French sf podcast: Utopod

And now an unpaid plug for Utopod, a kick-ass French-language sf podcast, from editors Lucas Moreno and and Marc Tiefenauer.


Utopod is a new podcast (or rather a literature podzine) that provides its listeners with readings of science fiction and fantasy short stories written by the best French-speaking authors of the moment, from Africa, America, Europe and elsewhere. It is the first such podcast ever in French, with high quality standards. It audio-published acclaimed writers such as Joël Champetier, Jean-Pierre Andrevon, Xavier Mauméjean and Ugo Bellagamba. You can listen to new episodes once every 2 or 3 weeks. Subscription is totally free and available through iTunes or through the site. It is very similar to Escape Pod and aims to make good literature available for everyone throughout the world. So even if you understand little or no French, don’t think twice about it: subscribe to utopod to support its two producers Marc Tiefenauer and Lucas Moreno, who work for free.

(click below for summaries of recent stories)

Huit harmoniques de Lumière (“Eight Light Harmonics”), by Joël Champetier: Joël Champetier (born 1957 in Lacorne, Québec, Canada) is one of the most acclaimed French-speaking SF writers of this last decade. He is a professional writer and editor-in-chief of “Solaris”, French-speaking oldest active SF magazine.

The story starts in what seems to be a religious tone: a preacher tells his young “Purgators” about the events that lead to the creation of the extra-terrestrial society they are living in. But it soon turns out that their God is no other than Science itself. Their society is highly technological and exclusively based on scientific principles. Only the characters’ devotion to their duties and the love they feel for their peers is religious. They are the remote descendants of an spaceship crew – the “Womb” – that was sent from Earth to colonize planet Lumière (“Light”). Everything went fine excepted... seven other spaceships were destroyed during the trip and half the Womb’s crew was killed. Only 36 people survived and prospered on Lumière. As the narrator goes on telling his students about their past, we understand that the ships’ destruction was caused by Earth inhabitants unwilling to let the space expedition succeed. And soon we understand why: the settlers were human hermaphrodites (and so are their descendants), each one of them carrying two babies and fully operational for breeding, something ultraconservative factions didn’t view in a favourable light back on Earth. Only at the end of the story does the reader realize the narrator’s students are in fact young warriors about to leave for Earth in order to protect Lumière from a new attack and thereby eradicate humanity’s “primitive roots” and “sexual incompleteness”. The story is subtle, thought-provoking, perfectly structured and magnificently written.

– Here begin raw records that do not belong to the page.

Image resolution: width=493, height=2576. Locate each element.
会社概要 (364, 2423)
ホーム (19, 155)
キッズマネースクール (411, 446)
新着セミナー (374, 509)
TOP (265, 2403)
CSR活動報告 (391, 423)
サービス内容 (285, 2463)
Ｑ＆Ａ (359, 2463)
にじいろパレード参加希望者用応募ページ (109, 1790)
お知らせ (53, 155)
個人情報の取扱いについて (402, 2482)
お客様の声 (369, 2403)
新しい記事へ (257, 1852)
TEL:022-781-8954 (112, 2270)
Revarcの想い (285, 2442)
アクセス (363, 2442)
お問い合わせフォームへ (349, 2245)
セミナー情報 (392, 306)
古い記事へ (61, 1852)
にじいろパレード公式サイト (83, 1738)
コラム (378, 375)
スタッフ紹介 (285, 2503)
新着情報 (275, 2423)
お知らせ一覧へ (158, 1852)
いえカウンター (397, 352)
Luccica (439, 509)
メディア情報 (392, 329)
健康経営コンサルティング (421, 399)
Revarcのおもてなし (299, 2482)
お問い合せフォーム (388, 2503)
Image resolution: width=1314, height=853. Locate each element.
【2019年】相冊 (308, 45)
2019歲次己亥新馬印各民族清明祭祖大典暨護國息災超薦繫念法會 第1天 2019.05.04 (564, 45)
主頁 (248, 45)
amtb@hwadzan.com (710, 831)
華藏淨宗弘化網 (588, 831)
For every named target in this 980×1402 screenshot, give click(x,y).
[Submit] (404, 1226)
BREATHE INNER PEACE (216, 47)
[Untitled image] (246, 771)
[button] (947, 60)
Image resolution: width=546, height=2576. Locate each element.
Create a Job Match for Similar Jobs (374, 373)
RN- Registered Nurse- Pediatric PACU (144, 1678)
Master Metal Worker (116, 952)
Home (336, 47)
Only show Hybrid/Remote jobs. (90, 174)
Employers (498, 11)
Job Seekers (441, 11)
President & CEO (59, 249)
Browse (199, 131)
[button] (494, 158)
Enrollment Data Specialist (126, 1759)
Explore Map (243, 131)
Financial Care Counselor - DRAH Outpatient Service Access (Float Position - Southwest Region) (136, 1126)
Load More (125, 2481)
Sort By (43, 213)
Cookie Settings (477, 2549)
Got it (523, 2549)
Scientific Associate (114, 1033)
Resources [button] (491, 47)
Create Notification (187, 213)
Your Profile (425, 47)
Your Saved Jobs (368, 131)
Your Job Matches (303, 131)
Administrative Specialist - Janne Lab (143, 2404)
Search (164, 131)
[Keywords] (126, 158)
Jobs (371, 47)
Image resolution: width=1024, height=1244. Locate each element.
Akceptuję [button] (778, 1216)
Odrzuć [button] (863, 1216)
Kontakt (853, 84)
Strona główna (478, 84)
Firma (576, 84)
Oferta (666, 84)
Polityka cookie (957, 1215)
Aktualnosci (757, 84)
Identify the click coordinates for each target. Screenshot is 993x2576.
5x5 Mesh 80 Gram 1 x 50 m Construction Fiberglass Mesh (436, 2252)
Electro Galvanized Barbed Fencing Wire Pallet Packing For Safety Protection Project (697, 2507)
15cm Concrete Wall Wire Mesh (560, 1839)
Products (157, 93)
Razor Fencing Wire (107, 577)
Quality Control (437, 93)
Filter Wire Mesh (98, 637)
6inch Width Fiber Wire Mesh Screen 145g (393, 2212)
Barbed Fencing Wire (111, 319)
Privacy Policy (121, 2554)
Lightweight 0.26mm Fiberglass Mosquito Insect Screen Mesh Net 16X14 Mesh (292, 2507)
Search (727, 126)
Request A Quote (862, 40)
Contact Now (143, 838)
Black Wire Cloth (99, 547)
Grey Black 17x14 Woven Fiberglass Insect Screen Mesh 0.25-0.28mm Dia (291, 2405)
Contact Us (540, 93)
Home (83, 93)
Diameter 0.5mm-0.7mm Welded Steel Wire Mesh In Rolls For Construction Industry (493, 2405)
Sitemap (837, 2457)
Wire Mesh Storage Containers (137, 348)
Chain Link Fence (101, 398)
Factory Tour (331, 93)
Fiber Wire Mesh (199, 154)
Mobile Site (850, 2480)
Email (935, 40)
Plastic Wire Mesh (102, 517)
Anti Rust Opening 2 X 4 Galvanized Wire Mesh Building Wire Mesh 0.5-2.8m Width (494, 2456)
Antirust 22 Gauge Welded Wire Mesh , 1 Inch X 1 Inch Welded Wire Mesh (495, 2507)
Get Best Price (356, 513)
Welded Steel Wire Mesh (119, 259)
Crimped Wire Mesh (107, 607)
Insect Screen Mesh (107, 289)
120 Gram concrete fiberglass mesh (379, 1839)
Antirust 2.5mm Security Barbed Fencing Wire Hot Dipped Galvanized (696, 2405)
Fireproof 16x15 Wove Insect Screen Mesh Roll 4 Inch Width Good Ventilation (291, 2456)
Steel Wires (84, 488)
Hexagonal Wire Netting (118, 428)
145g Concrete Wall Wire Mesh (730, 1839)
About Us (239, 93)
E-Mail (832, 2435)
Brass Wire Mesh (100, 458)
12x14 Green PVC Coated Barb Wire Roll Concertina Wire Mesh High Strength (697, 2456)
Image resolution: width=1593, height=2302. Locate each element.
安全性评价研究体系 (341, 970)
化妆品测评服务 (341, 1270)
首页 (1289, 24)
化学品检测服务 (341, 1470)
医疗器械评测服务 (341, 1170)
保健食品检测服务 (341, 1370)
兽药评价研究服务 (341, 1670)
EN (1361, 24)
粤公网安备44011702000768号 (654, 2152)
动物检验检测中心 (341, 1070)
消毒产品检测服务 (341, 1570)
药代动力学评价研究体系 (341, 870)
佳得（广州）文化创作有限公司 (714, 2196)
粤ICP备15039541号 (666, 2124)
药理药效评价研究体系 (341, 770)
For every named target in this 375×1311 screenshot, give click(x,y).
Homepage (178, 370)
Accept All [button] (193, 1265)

La Faim du monde (“World’s Hunger ”), by Xavier Mauméjean:

Xavier Mauméjean (born 1963, France) belongs to the new French-speaking generation of authors who mix genres with high creativity and brio. He has published a dozen novels for adults and young adults, written stories for the best French magazines and been translated into English in the USA.

In a near future, wars have ceased. UNO is now responsible for defusing political crises by inviting potential belligerents to banquets prepared by the best cooks in the world. Food style choice is left to the offended politician, who then subjects the aggressor to a lie detector to determine if he has really enjoyed the meal. If so, the crisis is solved, which happens most of the time since cooks are really good. Paul Veyne is a master chef who works for UNO. He is among the best, and that’s precisely why UNO chooses him for the Communion, a huge celebration held every four years who gathers diplomatic representatives from all countries and is meant to keep the wordily at peace until the next celebration. The Communion appeases the “World’s Hunger” for four years. But there is something very special about it: the selected master chef must cook a human being alive. Doctors and anesthesiologists are there to keep the person alive until the last moment. The volunteer gets to see his arms and legs cut, to eat his own eyes, while the world’s representatives watch the whole scene and eat the victim. The story tells how Paul Veyne prepares the Communion by hanging around with the voluntary victim, getting to know about his life, his habits, his past. Progressively, Paul understands that the Communion experience is so big that nothing in the world will ever compare to if after it has finished. After the celebration, traditionally, UNO forbids its grand chef to go on practicing his skills. Paul Veyne’s life is finished. The communion is like a powerful drug, but you don’t get to use it ever again. This is simply one of the best SF stories published in French this last decade. It’s a masterpiece!